I have never been to Phoenix Children's Hospital, but that all changed this week. Summer and I have been there enough to make up for that and some. Before you think something terrible has occured.....Summer is fine. She is going to school, tennis lessons, and bike rides with friends. She just has been having constant stomach aches for the past 6 weeks. She saw a specialist, took some blood tests and then some more tests on her liver and gall bladder. The above picture was the gall bladder test. The gall bladder test took 3 hours of just lying still under a big x-ray machine. Summer was very patient through it all. Tomorrow we go back for an endoscopy. We are hoping to solve this riddle soon. Our doctor suspects celiac's disease. If she does happen to have that we won't call it that, we'll just say she has to live "gluten-free." I just hate the word disease.

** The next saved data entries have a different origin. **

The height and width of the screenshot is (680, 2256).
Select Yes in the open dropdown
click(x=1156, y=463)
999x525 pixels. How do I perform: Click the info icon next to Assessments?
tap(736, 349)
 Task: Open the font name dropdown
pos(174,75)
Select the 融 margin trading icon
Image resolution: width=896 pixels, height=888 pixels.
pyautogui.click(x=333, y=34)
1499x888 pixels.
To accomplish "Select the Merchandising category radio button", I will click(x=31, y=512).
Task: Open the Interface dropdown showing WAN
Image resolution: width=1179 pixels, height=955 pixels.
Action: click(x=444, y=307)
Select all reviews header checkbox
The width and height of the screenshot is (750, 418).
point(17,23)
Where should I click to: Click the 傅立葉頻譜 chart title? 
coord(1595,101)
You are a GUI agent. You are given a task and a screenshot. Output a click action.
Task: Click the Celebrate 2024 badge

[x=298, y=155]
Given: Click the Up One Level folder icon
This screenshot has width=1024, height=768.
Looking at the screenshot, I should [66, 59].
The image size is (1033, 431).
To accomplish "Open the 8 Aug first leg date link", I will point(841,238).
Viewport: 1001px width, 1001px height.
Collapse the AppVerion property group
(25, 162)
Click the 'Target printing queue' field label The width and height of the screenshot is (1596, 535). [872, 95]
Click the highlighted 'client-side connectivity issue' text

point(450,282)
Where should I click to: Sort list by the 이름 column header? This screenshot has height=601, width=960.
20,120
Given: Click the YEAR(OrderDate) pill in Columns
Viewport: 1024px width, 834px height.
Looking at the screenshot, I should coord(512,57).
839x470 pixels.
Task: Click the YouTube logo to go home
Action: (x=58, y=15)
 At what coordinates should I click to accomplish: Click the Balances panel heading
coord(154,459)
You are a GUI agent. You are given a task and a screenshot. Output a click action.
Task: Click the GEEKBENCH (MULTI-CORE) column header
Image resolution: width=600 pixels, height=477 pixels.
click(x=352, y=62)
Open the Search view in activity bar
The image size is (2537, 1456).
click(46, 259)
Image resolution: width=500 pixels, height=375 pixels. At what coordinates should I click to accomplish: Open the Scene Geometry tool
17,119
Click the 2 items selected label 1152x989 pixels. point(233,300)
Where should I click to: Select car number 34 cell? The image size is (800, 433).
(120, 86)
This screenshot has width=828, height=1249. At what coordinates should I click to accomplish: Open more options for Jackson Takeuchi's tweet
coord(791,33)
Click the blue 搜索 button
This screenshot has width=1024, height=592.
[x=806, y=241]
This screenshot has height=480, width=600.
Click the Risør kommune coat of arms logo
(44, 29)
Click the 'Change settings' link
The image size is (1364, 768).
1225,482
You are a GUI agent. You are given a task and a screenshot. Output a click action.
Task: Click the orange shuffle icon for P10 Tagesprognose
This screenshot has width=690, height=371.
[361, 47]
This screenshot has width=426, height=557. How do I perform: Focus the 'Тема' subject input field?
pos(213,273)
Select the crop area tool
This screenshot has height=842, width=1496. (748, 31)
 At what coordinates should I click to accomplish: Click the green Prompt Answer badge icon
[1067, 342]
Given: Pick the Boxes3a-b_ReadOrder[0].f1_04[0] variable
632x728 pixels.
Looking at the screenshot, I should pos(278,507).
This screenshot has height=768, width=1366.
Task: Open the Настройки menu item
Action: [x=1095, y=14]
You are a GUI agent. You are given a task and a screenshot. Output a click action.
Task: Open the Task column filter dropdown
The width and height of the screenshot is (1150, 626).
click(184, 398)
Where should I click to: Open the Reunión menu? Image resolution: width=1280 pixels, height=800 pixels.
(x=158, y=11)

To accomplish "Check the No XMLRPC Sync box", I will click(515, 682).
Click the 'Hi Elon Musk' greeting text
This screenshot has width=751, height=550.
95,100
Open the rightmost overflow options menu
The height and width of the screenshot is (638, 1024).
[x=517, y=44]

She will no longer be able to eat wheat, rye, barley, or malt. There is still so much that is fine to eat and we will focus on the things she still can have. Like anything new, there will be a bit of a learning curve, but I have already gotten some great advice and suggestions from some friends...thank you. But, for now, we are thinking positive and hoping that the biopsy comes back in our favor.
With all of these long tests, blood taken, IV administered---the worst part of the whole process has been our meeting with the Pediatric GI Specialist. After her long drawn-out explanation on how our GI tracts have evolved from a primitive ape-like system to the one we have today......she lost us. After she left us alone, Summer and I started cracking up.